**DOCUMENT EXTRACT**
=== Begin Enclosure ===
In the placebo arm, there was a stepwise gradient of risk of the primary outcome by timing of the most recent hospitalization: 21% with no prior hospitalization, 25% with a prior hospitalization more than one year ago, and 34% with a prior hospitalization less than one year ago (P = 0.04). A multivariate analysis of the primary endpoint in the placebo group showed an increase in the hospitalization more than one year ago group (HR, 1.08) and a larger increase among the prior hospitalization less than one year ago group (HR, 1.30; P = 0.04) vs. the no prior hospitalization group, again driven by worsening HF rather than mortality. Dapa lowered the relative risk of the primary outcome by 16% in the no prior HF hospitalization group (HR, 0.84), by 27% in the prior hospitalization more than one year ago group (HR, 0.73), and 36% in the prior hospitalization less than one year ago group (HR, 0.64; P = 0.07).

The authors concluded that in the DAPA-HF study population, dapa therapy produced a rapid decrease in the risk of worsening HF or death, with a sustained benefit emerging within one month of treatment onset. Also, the patients with a more recent hospitalization for HF before the trial onset were at a particularly high risk and benefitted most from the addition of dapa therapy.
=== End Enclosure ===
**DATASET ENTRIES**
=== Begin Enclosure ===
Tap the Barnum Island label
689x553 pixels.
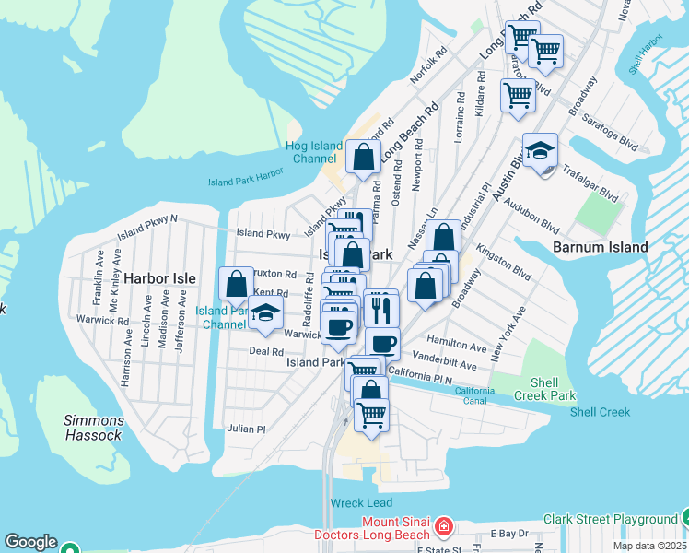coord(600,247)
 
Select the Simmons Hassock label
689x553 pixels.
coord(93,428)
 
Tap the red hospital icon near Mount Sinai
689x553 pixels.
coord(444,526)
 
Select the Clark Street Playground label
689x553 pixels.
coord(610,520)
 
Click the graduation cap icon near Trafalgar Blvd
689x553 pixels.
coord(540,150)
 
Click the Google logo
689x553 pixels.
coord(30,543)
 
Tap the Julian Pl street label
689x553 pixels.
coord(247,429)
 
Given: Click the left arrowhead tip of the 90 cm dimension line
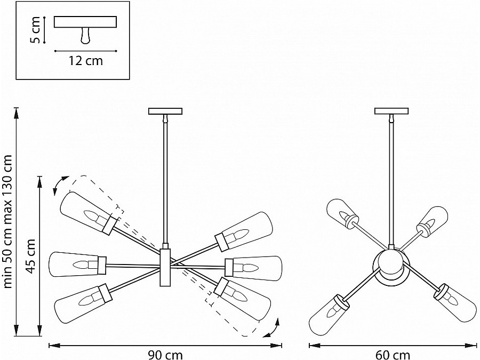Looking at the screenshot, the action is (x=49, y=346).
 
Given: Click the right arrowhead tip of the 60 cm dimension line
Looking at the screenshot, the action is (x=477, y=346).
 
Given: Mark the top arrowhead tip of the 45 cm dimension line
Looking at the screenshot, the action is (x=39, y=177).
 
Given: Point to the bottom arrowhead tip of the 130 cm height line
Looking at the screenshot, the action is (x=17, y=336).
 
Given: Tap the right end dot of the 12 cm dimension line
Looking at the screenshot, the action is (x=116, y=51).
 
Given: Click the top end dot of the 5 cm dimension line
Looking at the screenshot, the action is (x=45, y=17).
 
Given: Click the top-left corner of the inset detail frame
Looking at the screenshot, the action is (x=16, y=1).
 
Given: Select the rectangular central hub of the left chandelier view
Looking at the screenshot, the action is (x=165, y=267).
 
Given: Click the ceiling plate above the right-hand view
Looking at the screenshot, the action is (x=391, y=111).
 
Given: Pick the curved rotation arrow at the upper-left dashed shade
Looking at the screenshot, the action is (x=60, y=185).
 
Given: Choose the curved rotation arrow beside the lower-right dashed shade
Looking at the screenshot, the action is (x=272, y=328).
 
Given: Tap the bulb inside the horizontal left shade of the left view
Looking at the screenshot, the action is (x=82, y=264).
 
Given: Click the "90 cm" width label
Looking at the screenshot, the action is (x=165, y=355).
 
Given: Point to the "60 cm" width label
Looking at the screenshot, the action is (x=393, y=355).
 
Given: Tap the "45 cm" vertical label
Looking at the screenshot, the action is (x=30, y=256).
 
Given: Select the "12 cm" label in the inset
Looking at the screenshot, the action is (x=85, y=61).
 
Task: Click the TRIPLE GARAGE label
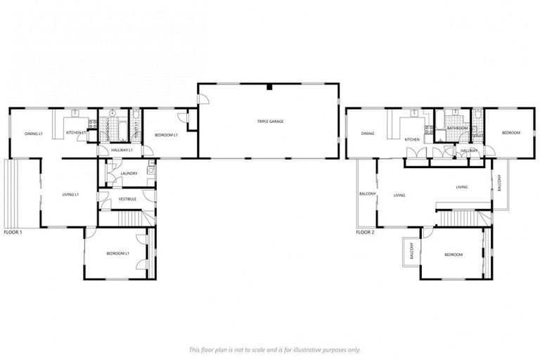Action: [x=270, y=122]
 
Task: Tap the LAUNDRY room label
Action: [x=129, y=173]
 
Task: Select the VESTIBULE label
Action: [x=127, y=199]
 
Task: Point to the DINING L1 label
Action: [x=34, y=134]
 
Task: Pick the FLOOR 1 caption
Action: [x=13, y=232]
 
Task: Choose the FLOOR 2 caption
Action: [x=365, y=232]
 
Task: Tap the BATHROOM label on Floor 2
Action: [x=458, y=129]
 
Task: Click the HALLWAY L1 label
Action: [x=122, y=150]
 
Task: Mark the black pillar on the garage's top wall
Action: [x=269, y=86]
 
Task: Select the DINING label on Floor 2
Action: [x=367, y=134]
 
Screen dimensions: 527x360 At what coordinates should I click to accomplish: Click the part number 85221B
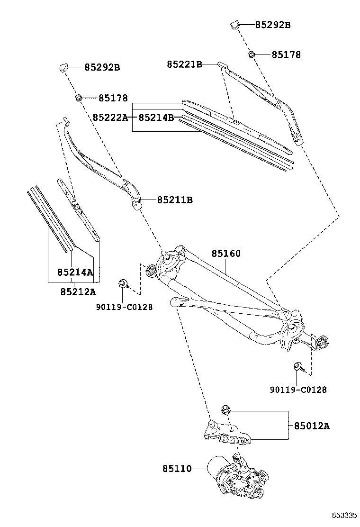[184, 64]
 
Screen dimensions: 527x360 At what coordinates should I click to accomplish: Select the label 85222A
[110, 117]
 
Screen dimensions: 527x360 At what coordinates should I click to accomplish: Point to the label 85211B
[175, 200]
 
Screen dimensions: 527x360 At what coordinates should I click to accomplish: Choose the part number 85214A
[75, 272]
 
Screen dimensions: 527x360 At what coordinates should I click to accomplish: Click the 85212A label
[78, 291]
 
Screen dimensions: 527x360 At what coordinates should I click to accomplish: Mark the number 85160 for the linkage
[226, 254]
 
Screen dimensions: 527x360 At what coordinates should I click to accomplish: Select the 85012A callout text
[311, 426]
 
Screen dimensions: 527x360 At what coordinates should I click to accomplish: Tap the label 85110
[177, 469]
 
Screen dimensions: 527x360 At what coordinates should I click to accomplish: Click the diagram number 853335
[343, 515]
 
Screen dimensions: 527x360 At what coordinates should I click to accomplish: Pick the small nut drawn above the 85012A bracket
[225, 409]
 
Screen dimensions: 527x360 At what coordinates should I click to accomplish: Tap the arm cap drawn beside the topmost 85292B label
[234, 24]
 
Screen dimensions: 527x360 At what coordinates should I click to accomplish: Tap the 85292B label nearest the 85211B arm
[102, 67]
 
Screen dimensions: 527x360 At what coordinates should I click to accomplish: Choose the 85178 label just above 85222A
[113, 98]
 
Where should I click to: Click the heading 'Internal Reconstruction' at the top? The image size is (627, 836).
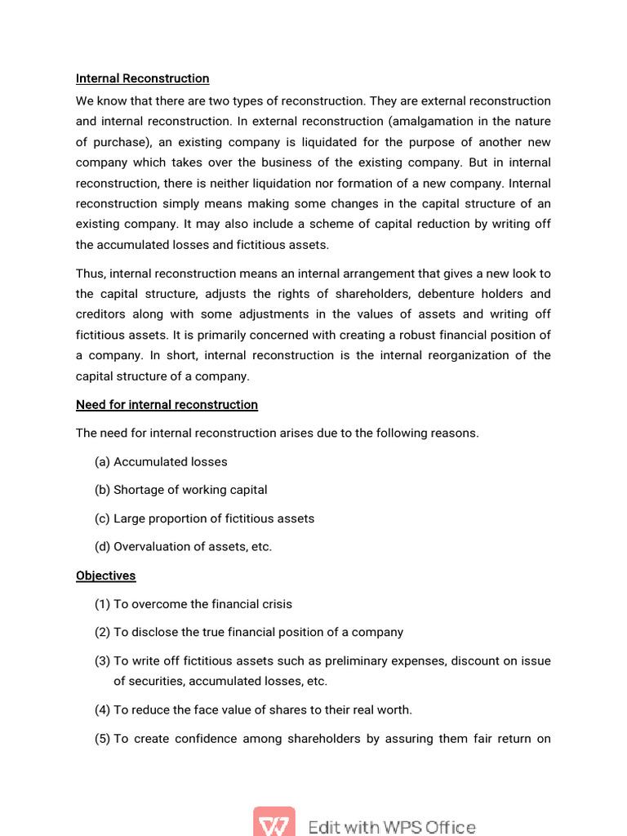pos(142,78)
=== End Enclosure ===
**WHAT THIS TASK INVOLVES**
Please rewrite the paragraph that begins "In the placebo arm" in the DAPA-HF excerpt as a short bulleted list that keeps its main figures. The items come from a separate source with no connection to the text.

**RESPONSE TO THE TASK**
- Placebo arm: risk of the primary outcome rose as the most recent hospitalization got closer to the trial. It was 21% with no prior hospitalization, 25% with one more than a year earlier and 34% with one less than a year earlier (P = 0.04).
- Multivariate analysis in the placebo group, compared with no prior hospitalization: HR 1.08 for hospitalization more than a year earlier and HR 1.30 for less than a year earlier (P = 0.04). Worsening HF rather than mortality drove the increase.
- Dapa cut the relative risk of the primary outcome by 16% with no prior HF hospitalization (HR 0.84), by 27% with one more than a year earlier (HR 0.73) and by 36% with one less than a year earlier (HR 0.64; P = 0.07).